- The embassy's building in 2010
- Location: Chișinău, Moldova
- Address: 153 Stephen the Great and Holy Boulevard [ro], Chișinău
- Coordinates: 47°1′55.13″N 28°49′12.84″E﻿ / ﻿47.0319806°N 28.8202333°E
- Ambassador: Oleg Ozerov [ru]
- Website: moldova.mid.ru

= Embassy of Russia, Chișinău =

Diplomatic mission of Russia to Moldova

The Embassy of Russia in Chișinău is the official diplomatic mission of Russia to Moldova, hosted in the latter's capital city of Chișinău, at 153 Stephen the Great and Holy Boulevard.

The embassy has been subject to numerous controversies, including espionage scandals and the embassy's direct involvement in the escape in 2025 of Alexandr Nesterovschi, a member of the Parliament of Moldova that was sentenced to 12 years in prison for corruption.

==History==
The Russian embassy in Chișinău is located at 153 Stephen the Great and Holy Boulevard, in the centre of Chișinău, the capital city of Moldova.

On 24 February 2022, the starting day of the 2022 Russian invasion of Ukraine, several dozen people organized a protest against the invasion of Ukraine in front of the embassy.

On 25 July 2023, the Ministry of Foreign Affairs of Moldova expressed its concern over a media report by Jurnal TV and The Insider regarding new surveillance equipment installed on the roof of the Russian embassy in Chișinău and on a neighbouring building used by Russia.
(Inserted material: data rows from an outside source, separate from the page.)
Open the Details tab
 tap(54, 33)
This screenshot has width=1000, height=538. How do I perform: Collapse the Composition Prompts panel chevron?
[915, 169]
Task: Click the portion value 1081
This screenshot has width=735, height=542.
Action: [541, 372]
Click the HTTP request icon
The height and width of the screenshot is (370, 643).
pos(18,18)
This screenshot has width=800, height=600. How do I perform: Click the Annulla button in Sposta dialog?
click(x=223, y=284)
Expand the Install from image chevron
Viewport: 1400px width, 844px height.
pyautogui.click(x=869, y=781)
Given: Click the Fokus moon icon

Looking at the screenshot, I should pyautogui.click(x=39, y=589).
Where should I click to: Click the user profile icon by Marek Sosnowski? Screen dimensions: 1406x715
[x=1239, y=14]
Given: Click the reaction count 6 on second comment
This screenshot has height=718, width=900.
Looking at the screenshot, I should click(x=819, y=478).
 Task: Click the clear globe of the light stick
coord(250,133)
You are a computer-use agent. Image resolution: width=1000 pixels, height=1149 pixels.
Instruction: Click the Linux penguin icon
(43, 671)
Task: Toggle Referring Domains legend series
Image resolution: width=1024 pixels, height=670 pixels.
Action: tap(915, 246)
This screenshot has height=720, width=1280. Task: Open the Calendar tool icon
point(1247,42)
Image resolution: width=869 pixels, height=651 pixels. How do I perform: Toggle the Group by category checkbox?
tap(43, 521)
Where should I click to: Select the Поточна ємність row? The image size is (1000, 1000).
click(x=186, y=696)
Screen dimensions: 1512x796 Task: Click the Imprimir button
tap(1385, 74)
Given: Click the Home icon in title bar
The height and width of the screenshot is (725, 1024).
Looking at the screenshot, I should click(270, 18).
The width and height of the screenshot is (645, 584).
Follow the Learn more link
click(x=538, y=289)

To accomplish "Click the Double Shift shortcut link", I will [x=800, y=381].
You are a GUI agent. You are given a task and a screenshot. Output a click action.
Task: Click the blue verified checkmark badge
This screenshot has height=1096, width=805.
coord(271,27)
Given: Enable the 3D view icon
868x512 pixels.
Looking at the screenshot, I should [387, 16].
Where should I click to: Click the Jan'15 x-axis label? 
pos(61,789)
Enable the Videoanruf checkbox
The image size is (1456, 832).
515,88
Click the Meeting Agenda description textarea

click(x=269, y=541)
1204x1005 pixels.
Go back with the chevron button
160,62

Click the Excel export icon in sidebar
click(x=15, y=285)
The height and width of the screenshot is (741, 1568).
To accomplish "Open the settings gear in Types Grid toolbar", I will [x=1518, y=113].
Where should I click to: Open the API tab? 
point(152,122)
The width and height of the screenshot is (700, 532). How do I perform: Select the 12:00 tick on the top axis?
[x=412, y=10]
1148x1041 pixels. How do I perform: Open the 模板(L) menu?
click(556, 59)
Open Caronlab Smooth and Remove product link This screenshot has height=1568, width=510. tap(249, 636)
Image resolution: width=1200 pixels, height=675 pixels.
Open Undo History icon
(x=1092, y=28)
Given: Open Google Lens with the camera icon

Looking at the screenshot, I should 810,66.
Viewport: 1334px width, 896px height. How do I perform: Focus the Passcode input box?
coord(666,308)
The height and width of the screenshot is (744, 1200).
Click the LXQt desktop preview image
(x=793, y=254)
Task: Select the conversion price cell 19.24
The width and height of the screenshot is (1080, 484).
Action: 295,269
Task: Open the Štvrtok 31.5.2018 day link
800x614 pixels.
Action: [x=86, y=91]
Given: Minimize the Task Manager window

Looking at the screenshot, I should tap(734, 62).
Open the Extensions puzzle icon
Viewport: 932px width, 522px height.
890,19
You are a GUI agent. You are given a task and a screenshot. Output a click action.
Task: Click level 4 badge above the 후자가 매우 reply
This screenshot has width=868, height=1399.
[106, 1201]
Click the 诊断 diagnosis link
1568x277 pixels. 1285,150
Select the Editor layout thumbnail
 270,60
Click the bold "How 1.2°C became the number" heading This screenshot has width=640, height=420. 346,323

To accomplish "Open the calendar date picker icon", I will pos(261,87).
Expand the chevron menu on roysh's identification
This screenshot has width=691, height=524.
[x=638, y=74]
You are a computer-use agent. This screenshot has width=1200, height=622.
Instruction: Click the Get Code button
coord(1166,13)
The next day, the ministry announced that 45 Russian diplomats and other embassy staff would be expelled by 15 August due to "ongoing tensions and unfriendly actions", reducing the number of staff at the embassy to 25, closer to the number present in Moldova's embassy in Moscow at the time. The Moldovan foreign minister, Nicu Popescu, stated "For many years we have been the object of hostile Russian actions and policies. Many of them were made through the embassy."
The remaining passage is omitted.